Ce navire de 52 mètres avait secouru mardi au large de la Libye 108 migrants — 77 hommes, 19 femmes et 12 enfants –, à bord de deux canots en détresse signalés par un avion militaire européen.
Mais alors qu’il s’approchait de Tripoli pour les débarquer mercredi, il a subitement fait demi-tour et mis le cap au nord.
C’est le ministre italien de l’Intérieur, Matteo Salvini (extrême droite), qui a donné l’alerte en tonnant: « Ce ne sont pas des naufragés, mais des pirates ». Et en prévenant que le navire ne serait pas autorisé à pénétrer dans les eaux italiennes.
Le navire faisait route vers Malte, où la marine a pu entrer en contact avec le capitaine quand il était à 30 milles des côtes.
Un patrouilleur a empêché le pétrolier de pénétrer dans les eaux territoriales de Malte et un commando des forces spéciales, soutenu par plusieurs navires de la marine et un hélicoptère, a été dépêché à bord « pour rendre le contrôle du bateau au capitaine ».
Escorté par la marine maltaise, le navire est arrivé en début de matinée dans le port de La Valette, où les migrants sont restés plusieurs heures à bord, gardés par des hommes en armes.
Cinq hommes soupçonnés d’avoir été les meneurs lors du détournement ont été arrêtés, menottés et emmenés dans un fourgon de police.

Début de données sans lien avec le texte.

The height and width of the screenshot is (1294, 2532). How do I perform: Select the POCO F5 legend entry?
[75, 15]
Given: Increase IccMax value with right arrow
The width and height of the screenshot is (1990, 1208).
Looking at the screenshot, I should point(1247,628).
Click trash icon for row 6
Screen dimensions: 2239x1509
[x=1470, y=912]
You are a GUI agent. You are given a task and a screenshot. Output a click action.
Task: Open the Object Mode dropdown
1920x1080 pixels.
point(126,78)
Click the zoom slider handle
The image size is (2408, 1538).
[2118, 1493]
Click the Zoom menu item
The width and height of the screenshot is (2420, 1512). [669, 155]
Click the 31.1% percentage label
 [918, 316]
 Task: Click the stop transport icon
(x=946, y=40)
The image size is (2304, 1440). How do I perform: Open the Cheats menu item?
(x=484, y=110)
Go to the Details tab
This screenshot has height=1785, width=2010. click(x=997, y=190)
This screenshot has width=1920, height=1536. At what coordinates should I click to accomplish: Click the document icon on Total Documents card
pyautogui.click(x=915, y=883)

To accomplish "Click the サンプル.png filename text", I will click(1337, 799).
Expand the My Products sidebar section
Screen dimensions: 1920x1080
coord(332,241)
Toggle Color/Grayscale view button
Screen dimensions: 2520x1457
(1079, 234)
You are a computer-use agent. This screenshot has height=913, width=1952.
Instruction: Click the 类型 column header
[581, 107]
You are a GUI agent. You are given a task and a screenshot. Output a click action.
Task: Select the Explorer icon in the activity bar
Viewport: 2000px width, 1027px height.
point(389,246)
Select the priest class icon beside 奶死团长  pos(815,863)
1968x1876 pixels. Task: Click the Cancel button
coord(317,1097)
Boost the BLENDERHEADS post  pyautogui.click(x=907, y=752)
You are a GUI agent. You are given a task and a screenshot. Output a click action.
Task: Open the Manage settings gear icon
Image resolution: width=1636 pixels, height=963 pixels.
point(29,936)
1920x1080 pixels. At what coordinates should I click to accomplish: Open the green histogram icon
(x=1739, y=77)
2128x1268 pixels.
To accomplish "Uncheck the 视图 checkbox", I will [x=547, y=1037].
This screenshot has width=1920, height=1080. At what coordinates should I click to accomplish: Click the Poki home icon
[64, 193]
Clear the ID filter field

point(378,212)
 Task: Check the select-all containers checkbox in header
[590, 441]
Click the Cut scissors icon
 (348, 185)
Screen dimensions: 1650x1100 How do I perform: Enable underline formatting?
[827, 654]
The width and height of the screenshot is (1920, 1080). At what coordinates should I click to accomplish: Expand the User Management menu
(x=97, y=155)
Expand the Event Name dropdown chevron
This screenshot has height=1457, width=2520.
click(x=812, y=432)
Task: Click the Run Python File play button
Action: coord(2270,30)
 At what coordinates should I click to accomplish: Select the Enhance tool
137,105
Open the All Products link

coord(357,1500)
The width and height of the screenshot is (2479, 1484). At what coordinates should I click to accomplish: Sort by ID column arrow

Les femmes et les enfants sont descendus ensuite, puis les autres hommes. Beaucoup paraissaient très faibles, ayant du mal à tenir sur leurs jambes.
« Nous ne nous dérobons pas à notre responsabilité malgré notre petite taille. Nous allons maintenant appliquer le droit international », a commenté Joseph Muscat, Premier ministre de Malte, le plus petit pays de l’UE avec environ 450.000 habitants.
– ‘Nouvelle escalade’ –
L’ONG allemande Sea-Eye, dont le navire Alan Kurdi était mardi dans la zone de secours au large de la Libye, a rapporté avoir entendu les échanges radio entre l’avion européen et le capitaine du pétrolier avant et après les secours.
« Le capitaine a demandé de l’aide. Il a déclaré sans équivoque à la radio que les gens étaient bouleversés et ne voulaient pas être reconduits en Libye », a expliqué Sea-Eye dans un communiqué.
Parallèlement, d’autres migrants ont été secourus et ramenés en Libye mercredi par les garde-côtes libyens, selon M. Salvini et Sea-Eye.
Depuis des années, les navires commerciaux circulant au large de la Libye sont régulièrement réquisitionnés par les garde-côtes et déroutés pour secourir des migrants.
Mais depuis que Tripoli a progressivement pris le relais de Rome pour coordonner ces opérations, les navires reçoivent l’ordre de reconduire les migrants en Libye.
A plusieurs reprises ces derniers mois, des migrants raccompagnés en Libye ont refusé de descendre du navire et les autorités libyennes ont employé la force.
La semaine dernière, le sous-secrétaire général aux droits de l’Homme de l’ONU, Andrew Gilmour, avait évoqué les tortures et viols subis par nombre de migrants en Libye et appelé l’Union européenne à revoir son soutien aux garde-côtes libyens.
Mercredi, l’UE a cependant encore réduit le champ d’action de sa mission anti-passeurs en Méditerranée, baptisée Sophia, en la limitant officiellement à des patrouilles aériennes et à la formation des garde-côtes libyens.
« Les personnes secourues reviennent de l’enfer et se trouvent face à des équipages de navires commerciaux pas préparés et complètement dépassés, qui doivent leur expliquer qu’ils les ramènent exactement à l’endroit d’où ils viennent d’essayer d’échapper au péril de leur vie. L’UE devra assumer la responsabilité de cette nouvelle escalade », a commenté Gorden Isler, porte-parole de Sea-Eye.